Вера оказалась вдовой. Вдовой в таком молодом возрасте, это не укладывалось в моей голове, но это, к сожалению, было так. Её муж не так давно трагически и нелепо погиб на работе. Не смотря на это, Вера оказалась сильной женщиной, одно слово – казачка и кажется, справилась со своим горем. Она была весёлой, жизнерадостной молодой женщиной, незаменимой на коллективных праздниках. Она хорошо танцевала и вообще была душой компании, я уж не говорю о служебных обязанностях, с которыми она с честью справлялась.

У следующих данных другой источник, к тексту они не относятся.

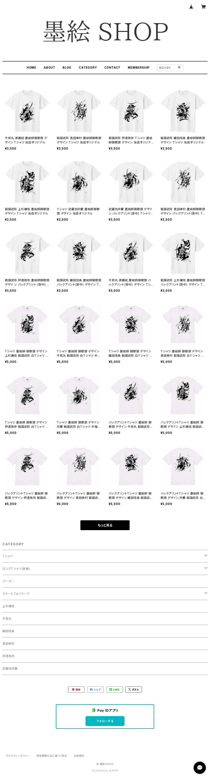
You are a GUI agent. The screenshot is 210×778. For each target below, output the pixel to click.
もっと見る (105, 525)
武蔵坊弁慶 (10, 668)
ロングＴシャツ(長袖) (16, 568)
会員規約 (79, 755)
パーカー (8, 581)
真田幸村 (8, 643)
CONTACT (112, 67)
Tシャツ (7, 556)
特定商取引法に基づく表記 (52, 755)
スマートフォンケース (16, 593)
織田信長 (8, 631)
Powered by (105, 770)
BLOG (67, 67)
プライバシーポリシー (18, 755)
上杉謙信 (8, 606)
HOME (31, 67)
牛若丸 (6, 618)
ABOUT (49, 67)
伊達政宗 (8, 656)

Но как я уже говорил, она была ещё и мать, притом какая мать.
Однажды я услышал, как она отчитывала по телефону своего сынишку школьника. Услышал и подумал - Бог мой, а как я воспитывал своих дочек. Это же небо и земля. И где она этому научилась. Это же была поэма, педагогическая поэма Макаренко. Она тихим, вежливым голосом, не оскорбляя и не ругая, укоряла своего нашкодившего отпрыска, после чего я думаю, он чувствовал себя очень неуютно и пристыжено перед своей матерью. Пристыженным, но не обиженным и оскорблённым.

Я был гораздо старше её. Не просто старше, а гораздо, другое поколение, поэтому мне ничего не оставалось, как любоваться ею со стороны, и да, простят меня строгие моралисты, может быть немного, слегка даже флиртовать. Вера великодушно позволяла мне это делать.
А как то, когда я сидел за своим столом, она пыталась повесить настенный календарь, как раз над моим столом. В результате приблизилась неосмотрительно и непростительно близко ко мне и я, совсем потеряв голову, наверное, не осознанно слегка приобнял её, безрассудно и нелепо.
Вера отшатнулась и тихо сказала : “Вячеслав Филиппович, никогда больше не делайте так”. Сказано это было не громко и спокойно, но почему-то очень убедительно. И я больше так не делал. Никогда. Но мы всё-таки остались друзьями, насколько это возможно между мужчиной и женщиной.